Text under study:
——————————

At the time a DPOAHC is executed, it is often coupled with the Health Care Treatment Directive discussed above. By using both the DPOAHC and Treatment Directive, a person might be afforded the maximum amount of personal control and flexibility in medical treatment decisions if they become incapacitated. However, to determine whether you may need both a DPOAHC and a Treatment Directive, it is again best to consult with a qualified attorney before executing such documents.
Federal Law Regarding Advance Directives
Under the federal law known as the Patient Self-Determination Act (“PSDA”), most hospitals and long-term care facilities are required to document whether the patient has an advance directive. In addition, they must furnish each patient, upon admission, with written information about their legal rights concerning informed consent and health care decision-making. This usually takes the form of a “patients’ bill of rights” or other educational brochure, which is given to a person when first admitted. These are meant to provide you with information about your options regarding decisions you may make about your medical care. The information includes your right to accept or refuse medical treatment and their right to make advance directives.
Instances have arisen where perhaps well-intentioned staff at health care facilities have sought to require a person to sign or provide an advance directive as a condition for treatment or admission to their facility. You should know it is illegal for any health care provider, employee of a health care facility, or even an insurance company or HMO, to require anyone to sign an advance directive of any kind as a condition for receiving any treatment or services at a facility or insurance benefits for health care services.

——————————

Entries supplied:
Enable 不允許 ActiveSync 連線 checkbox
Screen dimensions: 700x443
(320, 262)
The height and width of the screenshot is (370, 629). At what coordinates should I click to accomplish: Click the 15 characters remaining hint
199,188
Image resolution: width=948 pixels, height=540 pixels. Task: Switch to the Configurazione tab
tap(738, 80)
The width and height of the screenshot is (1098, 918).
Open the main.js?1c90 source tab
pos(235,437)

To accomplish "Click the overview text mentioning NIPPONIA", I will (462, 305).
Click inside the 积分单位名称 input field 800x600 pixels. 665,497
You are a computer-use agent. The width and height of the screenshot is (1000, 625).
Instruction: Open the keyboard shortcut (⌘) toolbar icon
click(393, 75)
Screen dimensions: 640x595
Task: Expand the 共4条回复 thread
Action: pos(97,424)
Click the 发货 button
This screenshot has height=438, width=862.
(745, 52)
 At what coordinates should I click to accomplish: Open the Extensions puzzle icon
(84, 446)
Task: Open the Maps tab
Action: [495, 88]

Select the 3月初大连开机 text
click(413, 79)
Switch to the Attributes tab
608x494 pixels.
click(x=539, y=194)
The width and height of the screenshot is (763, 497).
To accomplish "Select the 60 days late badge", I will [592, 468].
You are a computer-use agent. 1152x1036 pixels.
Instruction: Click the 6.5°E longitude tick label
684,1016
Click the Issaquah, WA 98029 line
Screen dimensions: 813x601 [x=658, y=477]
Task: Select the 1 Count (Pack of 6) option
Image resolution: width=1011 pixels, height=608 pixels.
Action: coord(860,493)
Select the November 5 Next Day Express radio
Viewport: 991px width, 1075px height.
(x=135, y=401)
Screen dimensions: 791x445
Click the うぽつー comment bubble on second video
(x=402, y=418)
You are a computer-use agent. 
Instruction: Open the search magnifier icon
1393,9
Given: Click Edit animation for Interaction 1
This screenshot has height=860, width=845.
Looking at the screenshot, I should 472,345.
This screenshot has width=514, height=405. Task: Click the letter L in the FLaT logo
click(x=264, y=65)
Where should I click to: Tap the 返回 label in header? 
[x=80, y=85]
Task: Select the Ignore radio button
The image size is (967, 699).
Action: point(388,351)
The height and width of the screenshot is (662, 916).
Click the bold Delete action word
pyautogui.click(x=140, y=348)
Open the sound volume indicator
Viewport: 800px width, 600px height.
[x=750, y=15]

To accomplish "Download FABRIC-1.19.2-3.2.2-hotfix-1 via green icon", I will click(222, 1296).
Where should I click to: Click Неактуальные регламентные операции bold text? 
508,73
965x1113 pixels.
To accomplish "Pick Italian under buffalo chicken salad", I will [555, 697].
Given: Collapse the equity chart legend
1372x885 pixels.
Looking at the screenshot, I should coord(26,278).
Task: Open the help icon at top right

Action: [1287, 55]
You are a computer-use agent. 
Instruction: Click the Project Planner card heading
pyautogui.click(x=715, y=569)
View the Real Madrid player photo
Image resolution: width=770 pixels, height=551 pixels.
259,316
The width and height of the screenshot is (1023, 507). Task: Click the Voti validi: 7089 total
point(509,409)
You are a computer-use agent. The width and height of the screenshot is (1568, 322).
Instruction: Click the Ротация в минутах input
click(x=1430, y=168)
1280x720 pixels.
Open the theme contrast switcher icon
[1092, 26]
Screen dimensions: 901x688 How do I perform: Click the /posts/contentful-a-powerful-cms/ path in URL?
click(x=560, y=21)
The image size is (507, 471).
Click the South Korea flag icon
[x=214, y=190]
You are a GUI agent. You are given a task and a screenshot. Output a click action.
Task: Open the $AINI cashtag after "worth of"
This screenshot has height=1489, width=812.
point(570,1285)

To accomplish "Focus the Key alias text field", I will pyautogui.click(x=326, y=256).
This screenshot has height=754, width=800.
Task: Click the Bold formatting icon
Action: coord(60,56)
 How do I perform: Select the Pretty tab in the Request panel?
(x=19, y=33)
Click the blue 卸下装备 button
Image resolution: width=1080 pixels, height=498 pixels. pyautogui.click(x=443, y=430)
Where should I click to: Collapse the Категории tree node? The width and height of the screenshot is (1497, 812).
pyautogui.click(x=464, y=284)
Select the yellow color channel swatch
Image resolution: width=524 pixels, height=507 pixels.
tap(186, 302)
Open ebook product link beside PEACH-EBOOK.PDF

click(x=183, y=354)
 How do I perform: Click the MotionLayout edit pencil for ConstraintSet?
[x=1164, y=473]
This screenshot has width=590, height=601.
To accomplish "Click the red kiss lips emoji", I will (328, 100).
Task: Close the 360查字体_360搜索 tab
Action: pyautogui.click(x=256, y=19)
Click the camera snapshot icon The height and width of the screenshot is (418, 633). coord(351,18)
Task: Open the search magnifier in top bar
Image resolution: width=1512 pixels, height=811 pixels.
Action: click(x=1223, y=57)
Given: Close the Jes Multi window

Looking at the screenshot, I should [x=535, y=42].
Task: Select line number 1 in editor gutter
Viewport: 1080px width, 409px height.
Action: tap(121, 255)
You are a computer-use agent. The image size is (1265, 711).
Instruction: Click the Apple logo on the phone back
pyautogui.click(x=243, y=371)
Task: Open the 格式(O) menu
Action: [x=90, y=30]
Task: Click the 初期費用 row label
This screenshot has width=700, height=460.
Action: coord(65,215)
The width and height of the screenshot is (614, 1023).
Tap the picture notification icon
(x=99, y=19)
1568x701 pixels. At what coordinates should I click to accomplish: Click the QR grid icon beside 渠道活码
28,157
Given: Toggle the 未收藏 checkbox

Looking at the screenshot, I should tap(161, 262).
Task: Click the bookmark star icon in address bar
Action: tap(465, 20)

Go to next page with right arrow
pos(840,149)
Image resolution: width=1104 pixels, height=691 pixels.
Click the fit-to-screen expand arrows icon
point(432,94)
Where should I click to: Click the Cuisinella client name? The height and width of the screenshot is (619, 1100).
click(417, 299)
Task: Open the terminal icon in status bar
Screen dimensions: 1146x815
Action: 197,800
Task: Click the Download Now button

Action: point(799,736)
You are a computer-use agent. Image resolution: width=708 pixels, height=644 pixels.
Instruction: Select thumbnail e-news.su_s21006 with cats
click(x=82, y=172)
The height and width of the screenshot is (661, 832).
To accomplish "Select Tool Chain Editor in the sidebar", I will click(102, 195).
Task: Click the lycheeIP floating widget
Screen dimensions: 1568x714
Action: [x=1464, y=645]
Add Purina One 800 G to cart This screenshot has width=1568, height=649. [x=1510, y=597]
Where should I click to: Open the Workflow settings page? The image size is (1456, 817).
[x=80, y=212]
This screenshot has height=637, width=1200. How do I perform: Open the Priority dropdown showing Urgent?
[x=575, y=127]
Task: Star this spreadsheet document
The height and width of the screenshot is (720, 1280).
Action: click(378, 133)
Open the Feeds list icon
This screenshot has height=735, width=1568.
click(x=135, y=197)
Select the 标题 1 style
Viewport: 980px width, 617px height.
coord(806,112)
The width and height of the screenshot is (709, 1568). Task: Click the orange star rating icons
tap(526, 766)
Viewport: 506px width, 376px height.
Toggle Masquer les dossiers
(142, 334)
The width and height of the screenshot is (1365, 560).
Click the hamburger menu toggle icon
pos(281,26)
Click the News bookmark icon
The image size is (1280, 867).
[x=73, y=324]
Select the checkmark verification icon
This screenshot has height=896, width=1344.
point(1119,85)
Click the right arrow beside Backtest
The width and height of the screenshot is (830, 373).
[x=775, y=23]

——————————

What you will do:
- a) Answer each question from the advance directives passage:
(i) What document is a DPOAHC often coupled with when it is executed?
(ii) Under the PSDA, when must each patient be given written information about their legal rights?
(iii) Besides health care providers and facility employees, which two entities does the passage name as barred from requiring anyone to sign an advance directive?
- b) Echo everything in the advance directives passage from "Instances have arisen" down to "health care services.".
- c) Give what comes next in the advance directives passage, starting after its last sentence.
The lines are separate material from the advance directives passage.

Answers to the problems:
- a)
(i) The Health Care Treatment Directive.
(ii) Upon admission.
(iii) An insurance company or HMO.

- b)
Instances have arisen where perhaps well-intentioned staff at health care facilities have sought to require a person to sign or provide an advance directive as a condition for treatment or admission to their facility. You should know it is illegal for any health care provider, employee of a health care facility, or even an insurance company or HMO, to require anyone to sign an advance directive of any kind as a condition for receiving any treatment or services at a facility or insurance benefits for health care services.

- c)
The PSDA was enacted with the main goal of providing information to patients about their rights concerning advance directives. When one is being admitted to a hospital, it is probably not the best time to discuss advance directives and end-of-life matters. Instead, consider and complete your advance directive long before you need to report to the hospital and then take a copy along to provide to the hospital staff. In addition, make sure your family has copies of your advance directives. Your spouse, children or other close family or friends who will likely be with you at or shortly after admission may each be given copies of your advance directive so that your wishes are clearly known.
Remember, you do not need to use the form the hospital or nursing home gives you, especially where you already have your own advance directives available. The forms hospitals provide are typically limited to treatment directives, which may not reflect your personal values and wishes.
When possible, one should consider the various alternatives available for advance directives, particularly the Durable Power of Attorney for Health Care, and seek qualified legal assistance while you are most able to calmly and objectively consider the significance of the options presented. Executing important legal documents before an illness strikes will enable you to best determine your personal views and wishes about end-of-life and treatment decisions without undue outside pressure.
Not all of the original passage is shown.